Separately from #130, ABRT is currently totally nonfunctional due to https://pagure.io/fedora-infrastructure/issue/9060. The retrace server being down would itself be pretty bad, but it seems that local backtrace generation is also not possible when the retrace server is down.
What are the UX repercussions of this? Will users still get a notification if something crashes? I assume that manual reporting in the Problem Reporting app will hit errors?
Do you know when the retrace server will be restored? [edit: oh, I see end of July mentioned...]
What are the UX repercussions of this? Will users still get a notification if something crashes?
Well the UX inside the ABRT app itself totally broken (on top of the problems discussed in #130). Nothing works.

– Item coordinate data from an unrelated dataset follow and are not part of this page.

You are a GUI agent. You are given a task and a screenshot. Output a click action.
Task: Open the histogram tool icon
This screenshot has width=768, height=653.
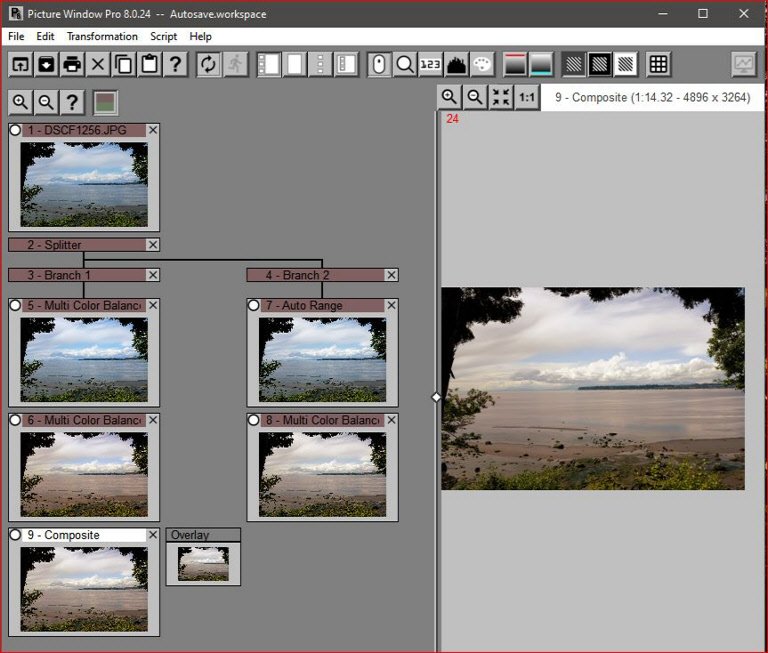click(456, 65)
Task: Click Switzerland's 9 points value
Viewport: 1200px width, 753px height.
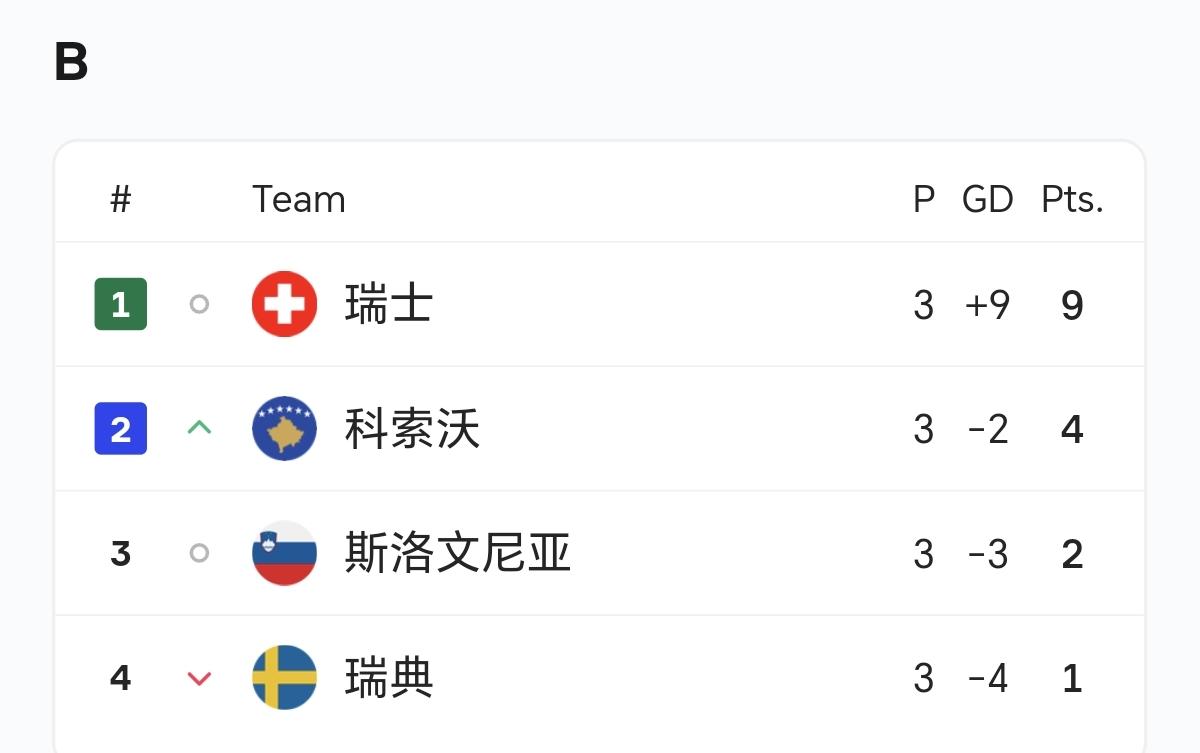Action: tap(1072, 305)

Desktop notifications still work.
"totally broken" and "nothing works" aren't useful descriptions. Could you be more specific? My understanding is that the main issue is that manual issue reporting through the app isn't possbile - someone can click the "Report" button and the dialog comes up, but it will show an error and the report can't be completed. Is that right?
Yes.
My impression is that the manual reporting feature in Problem Reporting doesn't get used very much, so while it's bad that it's not working, it's not a disaster.

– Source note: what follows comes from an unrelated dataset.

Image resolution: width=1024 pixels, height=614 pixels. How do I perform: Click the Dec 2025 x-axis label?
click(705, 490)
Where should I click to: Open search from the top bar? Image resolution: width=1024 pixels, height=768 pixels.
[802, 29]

From a UX perspective my suggestion would be flag that it's not functioning early on in the manual reporting process, to prevent further annoyance later down the line. Saying sorry would help.
Just out of curiosity how useful/helpful is ABRT?
Given that I've rarely seen an end users report those issues in fact most of them view the notification as a notification spam ( they just click it to make it go away ) because they have no understanding of what happened, what the system is trying to tell them and what they can do to fix it and after a while they simply get immune to it or it becomes a nuance ( if it happens frequently which also give the notion that Fedora simply is broken. I'm always getting notified that something on my system crash wow how broken Fedora must be notion end users get )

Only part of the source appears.